Figurative, abstract—or somewhere in between?
My works are not purely abstract. They often feature motifs, figures, urban structures, symbols, or recognizable forms. But these elements are not simply depicted. They are superimposed, shifted, condensed, or combined with other layers.
I’m interested in the space in between: when something remains recognizable but isn’t completely defined. When a motif sets a direction but leaves room for one’s own thoughts. When reality and imagination aren’t clearly separated.
This, too, is hybrid: not just technically, but visually and conceptually.
What Defines Experience & Hybrid Art
Experience & Hybrid Art is art that allows for multiple interpretations.
You can experience them intuitively at first: through color, light, material, and motif.
You can explore them more deeply: through concept, text, research, and symbolism. You can alter them through lighting, distance, and the direction of the gaze.
And you can come back, because not everything was visible the first time.
It combines craftsmanship and technology, research and emotion, control and chance. It remains open enough to allow for personal discoveries, yet precise enough to avoid becoming arbitrary.
Why I Chose This Term
The term “Experience & Hybrid Art” feels more fitting for my work because it clearly identifies two things.
First: My art is meant to be experienced.
Second: It arises from hybrid processes.
The point is not to make art more complicated. It is to honestly describe how it is created and how it is meant to have an effect. My works do not come from a single source.

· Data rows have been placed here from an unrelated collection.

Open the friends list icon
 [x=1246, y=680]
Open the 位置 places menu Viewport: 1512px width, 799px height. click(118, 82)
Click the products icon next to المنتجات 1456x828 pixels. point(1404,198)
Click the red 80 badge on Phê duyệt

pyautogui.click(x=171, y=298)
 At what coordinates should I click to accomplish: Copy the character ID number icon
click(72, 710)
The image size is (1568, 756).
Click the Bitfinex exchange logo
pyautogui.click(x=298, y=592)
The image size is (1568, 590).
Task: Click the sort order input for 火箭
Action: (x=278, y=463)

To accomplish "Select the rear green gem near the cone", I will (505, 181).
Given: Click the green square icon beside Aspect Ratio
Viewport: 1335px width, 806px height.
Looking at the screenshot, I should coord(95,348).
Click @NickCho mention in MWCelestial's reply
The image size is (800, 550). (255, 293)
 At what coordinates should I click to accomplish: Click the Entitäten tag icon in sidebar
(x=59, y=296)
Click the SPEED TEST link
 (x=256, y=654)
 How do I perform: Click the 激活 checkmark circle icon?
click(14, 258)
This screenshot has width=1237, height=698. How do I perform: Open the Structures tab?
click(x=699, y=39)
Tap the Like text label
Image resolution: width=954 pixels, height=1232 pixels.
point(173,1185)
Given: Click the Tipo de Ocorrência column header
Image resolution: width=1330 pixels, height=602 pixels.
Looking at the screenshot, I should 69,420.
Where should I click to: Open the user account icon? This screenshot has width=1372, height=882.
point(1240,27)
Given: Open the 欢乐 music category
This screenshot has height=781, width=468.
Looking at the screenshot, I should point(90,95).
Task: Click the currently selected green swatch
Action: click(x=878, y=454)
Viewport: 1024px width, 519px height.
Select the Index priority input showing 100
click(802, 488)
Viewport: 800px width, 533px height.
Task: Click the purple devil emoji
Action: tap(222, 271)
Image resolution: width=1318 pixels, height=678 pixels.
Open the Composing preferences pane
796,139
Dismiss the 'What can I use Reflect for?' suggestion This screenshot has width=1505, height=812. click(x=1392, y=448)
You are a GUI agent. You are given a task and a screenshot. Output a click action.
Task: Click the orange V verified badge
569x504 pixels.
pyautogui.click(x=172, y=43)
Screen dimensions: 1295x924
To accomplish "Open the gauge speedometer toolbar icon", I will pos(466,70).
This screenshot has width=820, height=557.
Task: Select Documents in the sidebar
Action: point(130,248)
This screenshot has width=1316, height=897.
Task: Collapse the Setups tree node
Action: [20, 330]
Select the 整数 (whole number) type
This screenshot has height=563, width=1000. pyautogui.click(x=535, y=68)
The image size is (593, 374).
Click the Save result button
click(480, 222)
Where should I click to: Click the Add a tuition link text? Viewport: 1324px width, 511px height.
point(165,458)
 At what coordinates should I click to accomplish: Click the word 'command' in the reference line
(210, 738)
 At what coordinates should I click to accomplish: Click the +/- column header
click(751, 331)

They are built up from many layers: technical, thematic, material, and emotional.
Perhaps that is precisely what is relevant today: art that doesn’t have to choose between analog and digital. Art that makes use of technology without losing its craftsmanship. Art that reveals that perception is never limited to a single level.
In short
Experience & Hybrid Art is art that you don’t just look at—you experience it. It combines digital technologies, AI-powered processes, research, painting, materials, and light to create multi-layered works.
Not every image makes use of everything. But each one is the result of a hybrid approach.
Take a look and become part of the picture. Come join us on this adventure.